Energy saving bulbs contains mercury, a toxic substance that is harmful to the humans, animals and plants. Although mercury is only present in very small amounts which is often said not to be harmful and that exposure is only when the lamp breaks, there is not much that can be done to prevent it from getting absorb into all sorts of fabrics when it breaks. The absorbed mercury is later given off as mercury vapour. Children and crawling babies are more at risk because mercury vapour is heavier than air and tend to be more concentrated at the floor levels. Exposure to mercury means higher risks of damage to the cardiovascular, immune and reproductive systems. It means also tremors, insomnia, Alzheimer’s syndrome, cancer and a whole lot of health problems.
Furthermore, improper disposal of CFL can lead to ground water poisoning. In the riverine areas, this can lead to bioaccumulation of mercury, which will eventually find its way into the food chain especially through fish. This can present a particularly harmful situation in a case where a community depends on the contaminated surface ground water for her drinking water.

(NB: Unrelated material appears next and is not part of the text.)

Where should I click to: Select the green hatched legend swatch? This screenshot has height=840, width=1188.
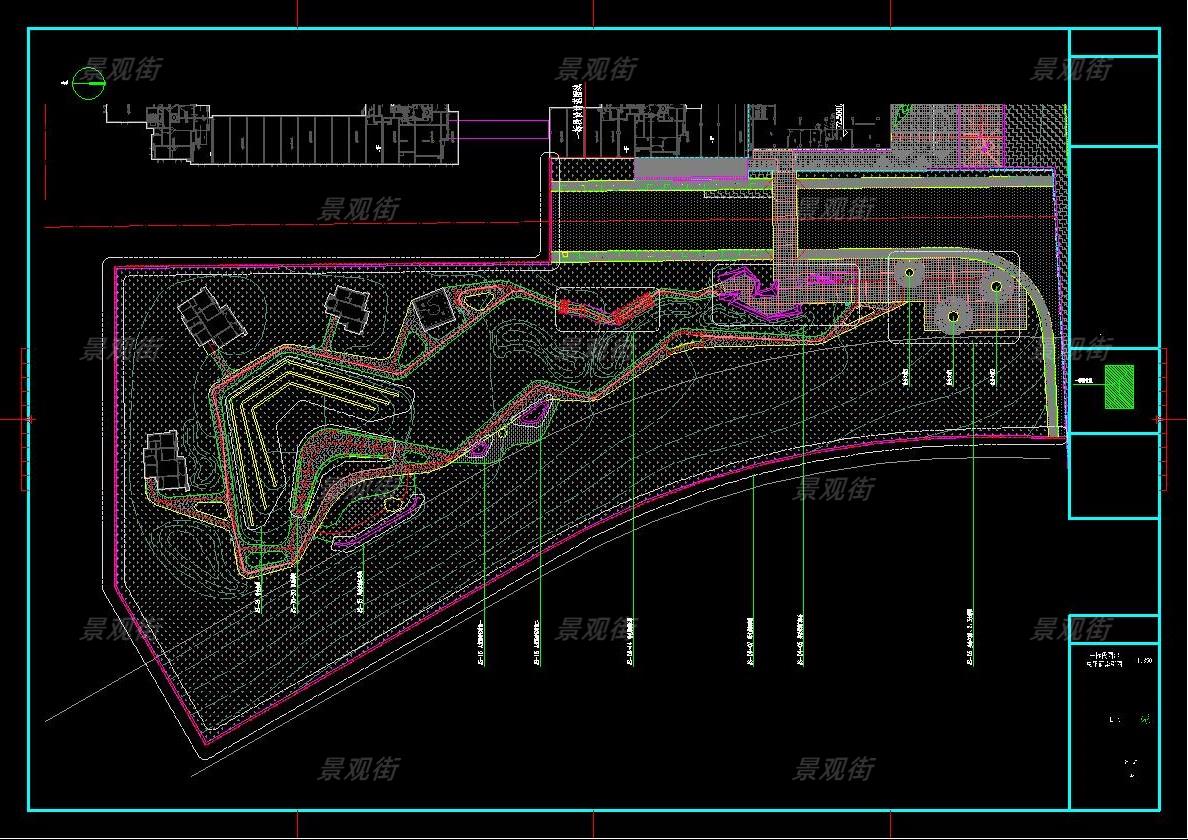[1119, 387]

Admittedly, this write-up has concentrated more on the negative findings and fears of the CFL. The many pluses have been highly publicised but little has been said about the health and safety dimension. Even though many of the fears are yet to be scientifically substantiated, it is good that adequate precautions be taken. Prevention, they say, is better than cure and a stitch in time saves nine!
•Daniel Adayi, CSSp is a Catholic Priest and an environmental conservationist.